Who knew you could go 25 years without changing your hairdo?
This week's recommended appointment of former Auburn quarterback Randy Campbell to the Auburn Board of Trustees is a sign the University's leadership is emerging from 25 years of dysfunction and deceit. The choice took many by surprise. Campbell hasn't exactly had a huge campus presence since his playing days ended in 1983.
Truthfully, my first thought was, couldn't they have found someone more qualified? I've always thought the appointment of former wide receiver Byron Franklin, who's most relevant qualification to serve was managing a chicken wing restaurant, was a complete embarrassment. He later proved me right by being on the ill-fated plane trip to Louisville in 2003.
The more I've researched and thought about it, the more convinced I am that Campbell is an excellent choice. No, he doesn't oversee a huge corporation like many Auburn graduates and he's not worth millions like others, but he does continue to give back to the University in his own way.

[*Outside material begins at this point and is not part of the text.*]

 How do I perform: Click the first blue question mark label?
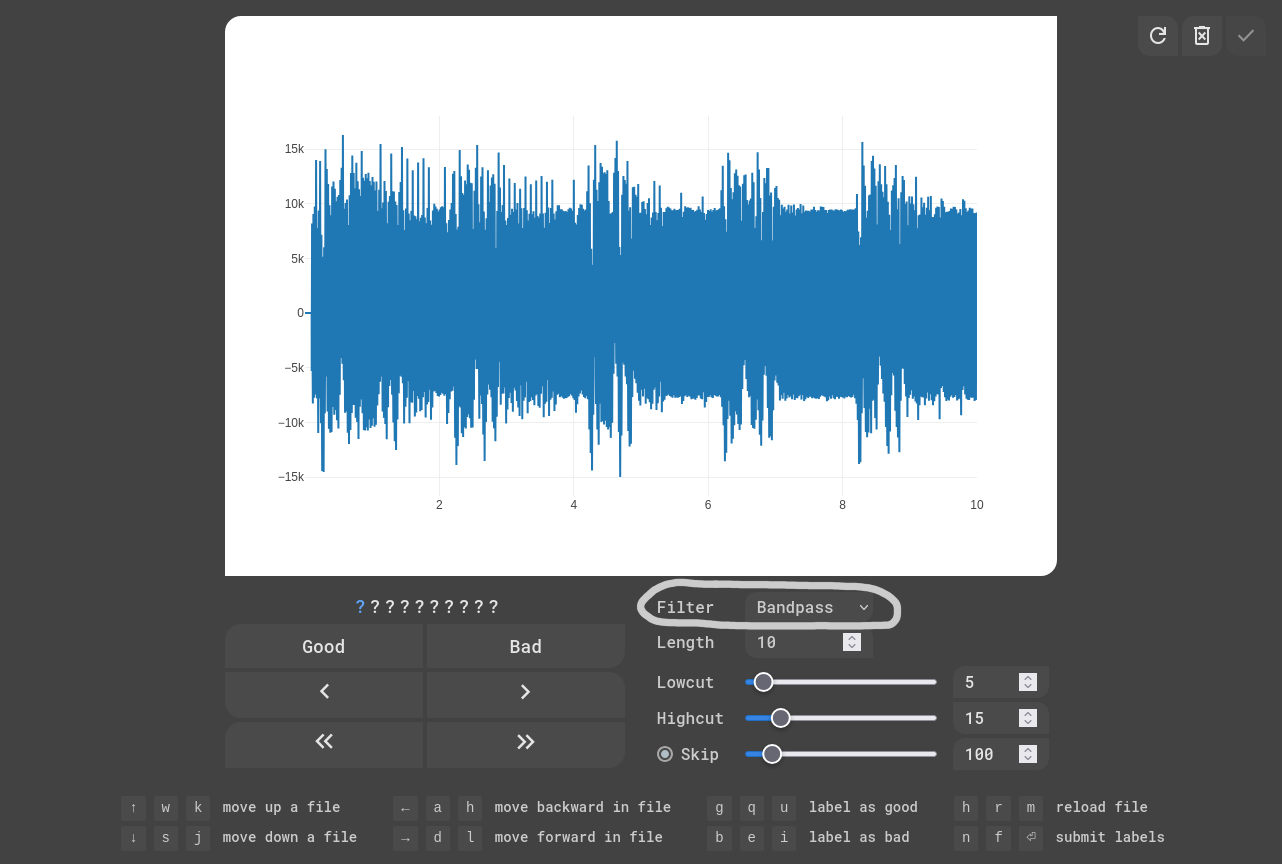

If you're like me, you probably lost track of Campbell after his time as an Auburn assistant during Pat Dye's final season in 1992. Moving away from coaching, he got into the financial services industry and today serves as president of Campbell Financial Partners in Shoal Creek.
Campbell has proved he puts his money where his mouth is. A while back, he and his wife, Nancy took out a $1 million life insurance policy with the payout set to go to the University upon his death. These are the kind of stories you like to hear.

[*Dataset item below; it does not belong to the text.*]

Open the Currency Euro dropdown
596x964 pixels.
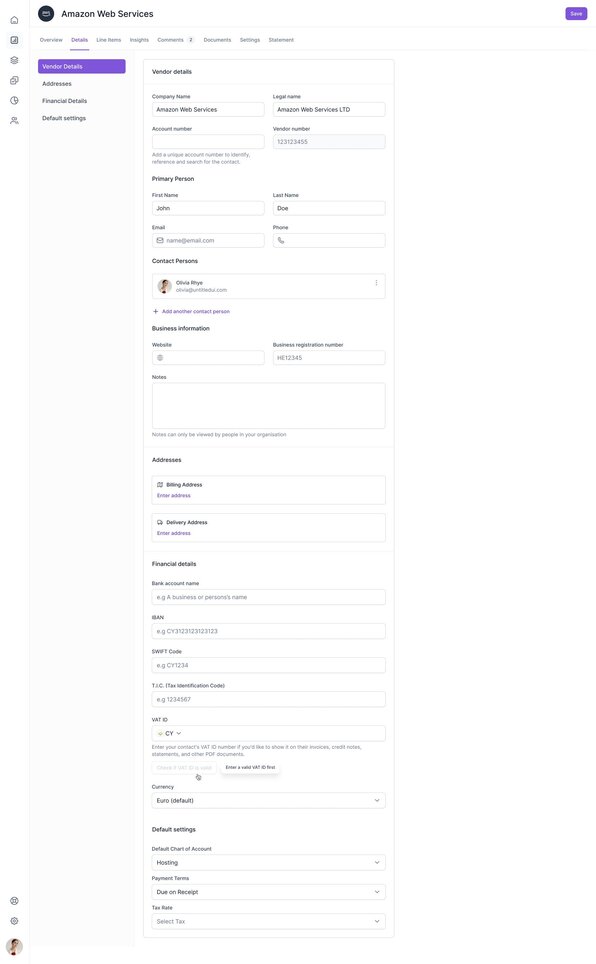click(x=268, y=800)
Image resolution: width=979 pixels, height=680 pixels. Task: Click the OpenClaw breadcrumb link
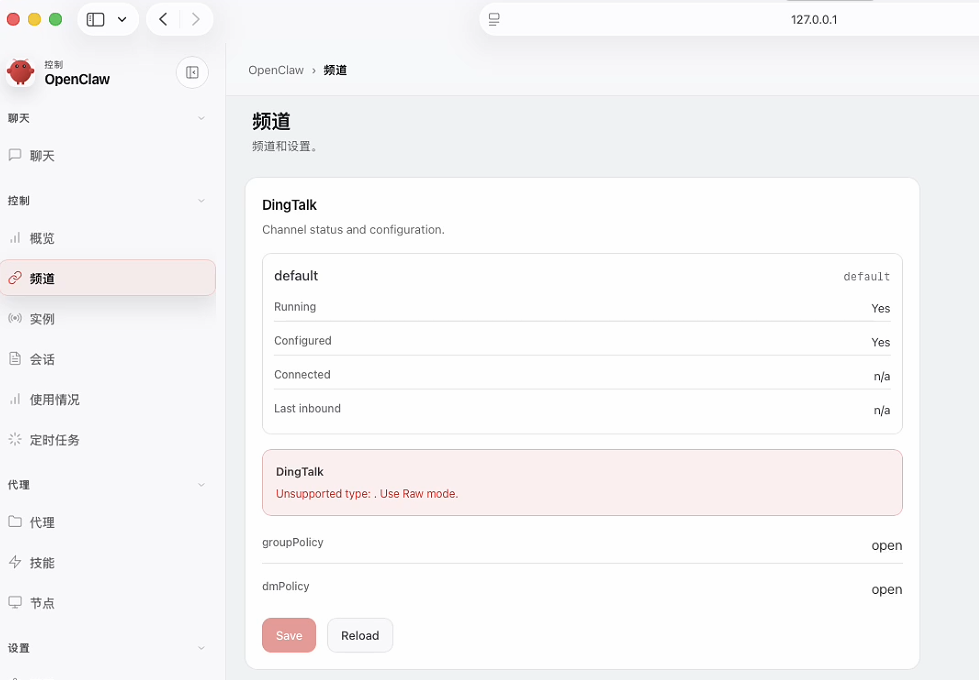pos(276,70)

Randy Campbell remains one of Auburn's most beloved former players. Overachiever was his middle name on the football field. Here was a kid who couldn't run and couldn't throw, but he damn sure knew how to win. I can still see him running the option with that orange face mask bobbing up and down.
I would argue, pound-for-pound, he was the most successful quarterback in Auburn history. You'd never confuse him with Pat Sullivan, but he did win as much. Campbell was also part of my all-time favorite team, the 1983 Sugar Bowl Champions - a team that suffered perhaps a bigger injustice than the 2004 Auburn team.
Campbell was the heart of that 11-1 team. Bo Jackson may have been the engine, but make no mistake, this was Randy Campbell's team. He had as much to do with Pat Dye's early success as Jackson or Lionel James.
Let's hope the lessons Campbell learned on the field will have a positive impact on a board of trustees that needs a new quarterback. Much like he brought an Auburn football program back from the brink, he's being asked to do the same thing again on a bigger scale.
Welcome Randy. It's good to have you back in uniform.